Insulin Resistance Associated with Brain Amyloid Deposition

 

According to the Centers for Disease Control and Prevention (CDC), more than one third of adults in the United States are currently obese.1 Obesity is defined as having a body mass index (BMI) equal to or greater than 30.0. (BMI is determined by calculating a person’s weight in kilograms divided by the square of height in meters.)  Some of the leading causes of preventable death are obesity-related conditions, including heart disease, stroke, type 2 diabetes and certain types of cancer. Long before the clinical status of obesity is reached, physiological changes within the body are occurring as the human body gains weight.

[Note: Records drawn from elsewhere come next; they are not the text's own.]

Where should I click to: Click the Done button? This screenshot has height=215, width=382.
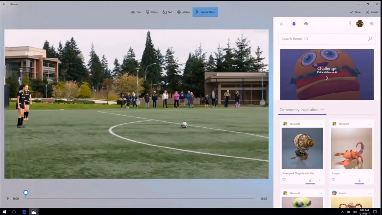pyautogui.click(x=355, y=12)
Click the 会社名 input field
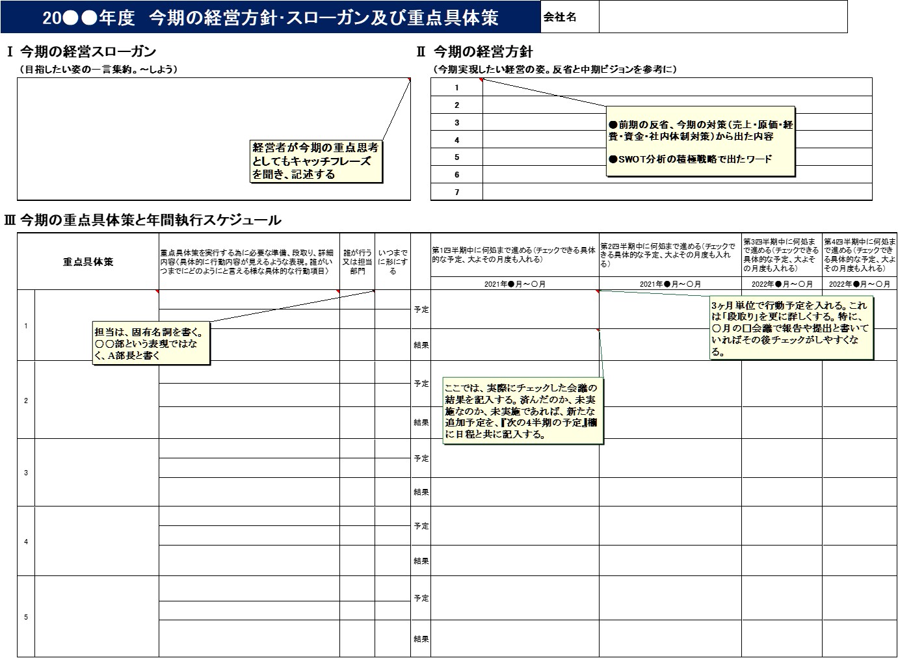Viewport: 898px width, 658px height. [722, 19]
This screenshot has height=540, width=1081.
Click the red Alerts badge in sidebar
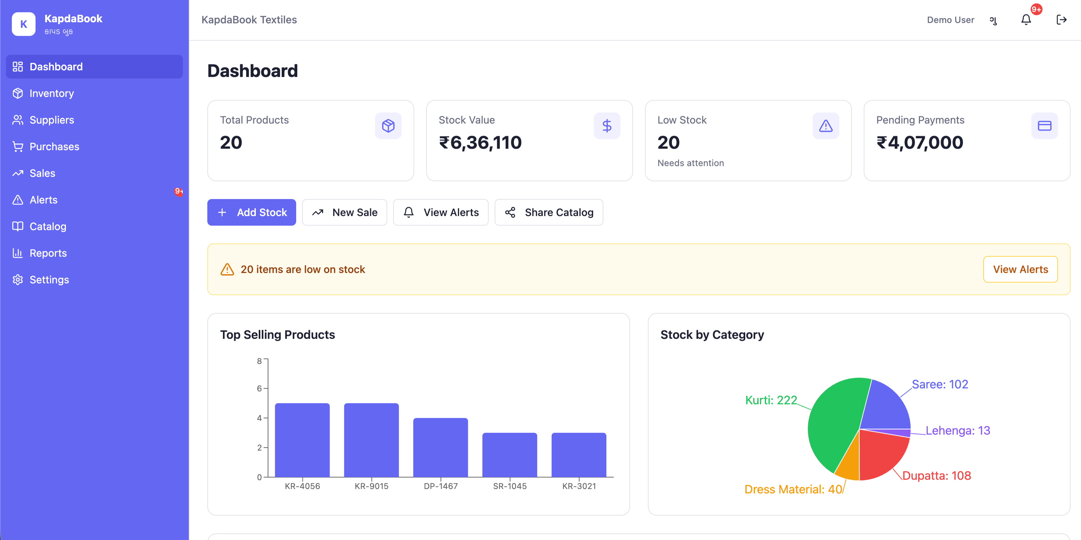178,192
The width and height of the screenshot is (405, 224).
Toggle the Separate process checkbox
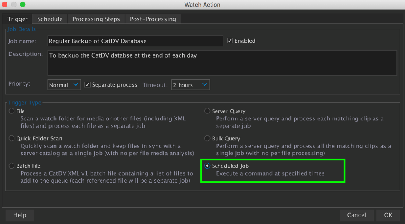click(87, 85)
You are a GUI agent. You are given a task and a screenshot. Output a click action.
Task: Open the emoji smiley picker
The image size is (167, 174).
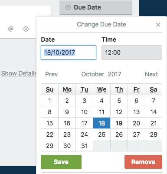[x=26, y=29]
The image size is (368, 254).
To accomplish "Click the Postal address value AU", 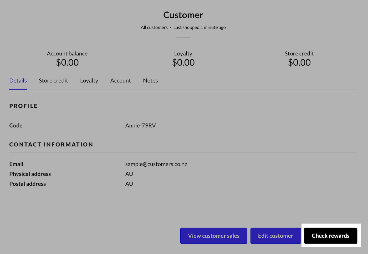I will pyautogui.click(x=129, y=184).
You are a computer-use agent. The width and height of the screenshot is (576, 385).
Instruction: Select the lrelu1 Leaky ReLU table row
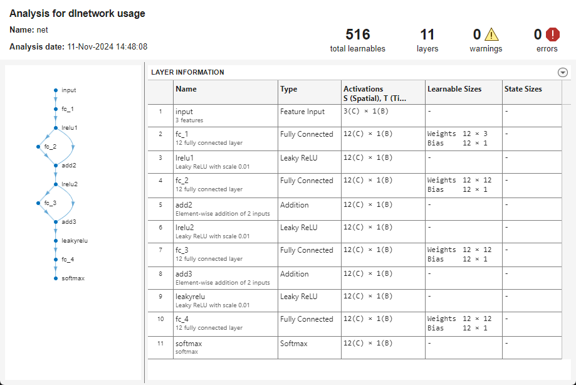[225, 162]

Determining the changes occurring inside the body in conjunction with weight gain is important for understanding the possible relationship between weight gain, diabetes, and obesity and Alzheimer’s disease. The body becomes more and more resistant to the blood-sugar lowering effects of insulin as it becomes more overweight. The body recognizes this shift and keeps making more insulin to counter the insulin resistance. Eventually this cycle of insulin resistance and insulin over-production may result in type 2 diabetes. This is significant, as people with diabetes are at a high risk of developing Alzheimer’s disease. The researchers in this study wanted to evaluate whether non-diabetic people with high levels of insulin were experiencing physiological changes in the brain that increased their risk for Alzheimer’s disease.

 

In participants with a normal concentration of sugar in their blood, higher insulin resistance corresponded to higher amyloid deposition in frontal and temporal areas of the brain (as assessed by Pittsburgh compound B detection).2

 

Researchers selected 186 late middle-aged adults from the Wisconsin Registry for Alzheimer’s Prevention (WRAP). These participants were part of an on-going study looking at genetic and biological factors that contribute to the development of dementia-related cognitive decline and neural dysfunction. They were classified as either having a positive or negative family history of Alzheimer’s disease, defined as having one or both parents with autopsy-confirmed or probable Alzheimer’s disease. All participants had normal cognitive function, no contraindication for PET or magnetic resonance imaging (MRI) and a subsequently normal MRI scan, no current diagnosis of major psychiatric disease or other major medical conditions (including heart attack or cancer), and no history of head trauma. Also, apolipoprotein genotyping was done and participants were categorized as “Non-APOE4” (no ε4 alleles) or “APOE4” (at least one ε4 allele).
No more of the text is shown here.